Okay, back to the movie. Then . . . Wit and Mike wake up with their sleeping bags on the ground. Everything from the campsite is gone. I mean everything. Their tent was cut out from around them. Their shoes are gone. The guns. The dog. The big brother. Everything. They also have X’s drawn on their heads. Mike immediately blames Sean for going PTSD on them. Sean claims he detects three distinct footprints from the crew that stole their stuff, but Mike thinks Sean’s just lost marbles. The scene is somewhat undercut by the fact that you can see a fairly substantial road in the background of the shot. They march back to the car. There’s the inevitable “do you want to fuck my brother” scene, Sean breaks off from the group because he won’t leave his red herring – I mean dog – behind, and it’s reveled that Wit is preggers. Then, finally . . . FINALLY . . . the baddies makes their move.

The masked killers in this flick are a cross between the nameless manhunter in Trigger Man and the masked thrill-killers in The Strangers.  Interestingly, one of the killers has the logo of Men Going Their Own Way, a bizarre Men’s Rights (I guess that’s a thing now) group that espouses rejecting society’s imposed norms on manhood, but has a site filled with jet fighters, lonely travelers down dusty roads, and pretty much every other well accepted cliché of manhood imaginable. The idea that these are wacked out Gamergaters or something is novel.

The rest of the movie starts to quickly coalesce around the elimination of the male protags and Wit finding her way out of her vegan, lady-ish, weak uselessness and becoming a fighter. On one hand, Wit turns out to be a pleasingly effective hero. She’s brave, handy with first aid, and, when the time comes, effective enough when it comes to doling out the violence. Still, there’s something unsettling about her transformation. The film makes it baddies some weird MRA-types playing at some sort of LARPy “Most Dangerous Game”, so that suggests disapproval of the “movement’s” paleo attitudes to gender essentialism, but the film also has a running thread of contempt for Mike and Wit’s supposedly laughable city folk liberal lifestyles. Ultimately, it can only place Wit in the driver’s seat when it has stripped her of her values and identity and turned her into another avatar of its basic “kill or be killed” ethos; an ethos, one imagines, the masked killers use to justify their own grotesque behavior. I don’t know what to make of this. Or even if anything should be made of it. But it’s there and, I think, worth noting.

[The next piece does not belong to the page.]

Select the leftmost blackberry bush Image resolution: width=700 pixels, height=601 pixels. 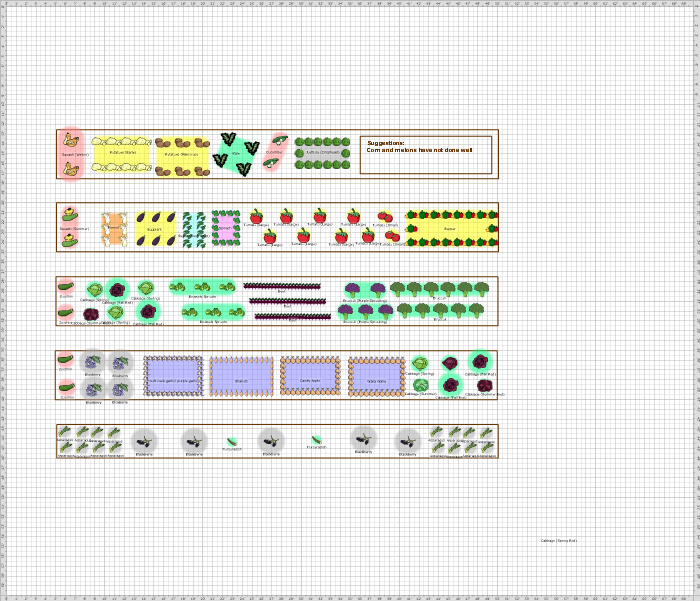tap(144, 440)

Despite my snark, there’s a lot this flick does right. The masked killer chasing stupid teens in the woods thing is pretty freakin’ tired. It’s nice to see our victim pool made up of adults who – some sibling and bedswerving squabbles aside – immediately latch into survival mode. The results don’t really differ, but the stakes feel higher. Also, the film is actually quite lovely. There’s also some effective use of contemporary elements that, as a general rule, your standard crazy-killer-in-the-woods flick avoids. To keep things simple, most of these flicks plunge the protagonists into pretty Year Zero situations: no phones, no cars, weapons that would be at home in the 15th century. This uses firearms and cellphones and the like really well. This includes a charming scene in which one of the killers must chat with his mom, who has called his cell at an inopportune time. Perhaps it is simply the cheaper cost of high quality cameras and such, but Preservation makes the most out of the beauty of its wilderness surroundings. And I’m inclined to not to simply chalk it up to the low price point of premium filmmaking tech given that this technical prowess is wed to an aesthetic that takes it time and allows characters to pause, react, and be still. This approach is so rare in this particular subgenre that it, unintentionally, causes the viewer anxiety: sometimes you’re simply watching a character do some bit of emotional work, but you’re assuming, from the rules of slashers (and, presence of guns aside, this is basically a slasher) that any sort of slow down is necessarily a set-up for a jump scare.


Preservation won’t blow you away, but it isn’t some strictly by-the-numbers phoned in effort. That’s commendable. If you’ve got room for such modest pleasures in your film-watching schedule, you could do far worse.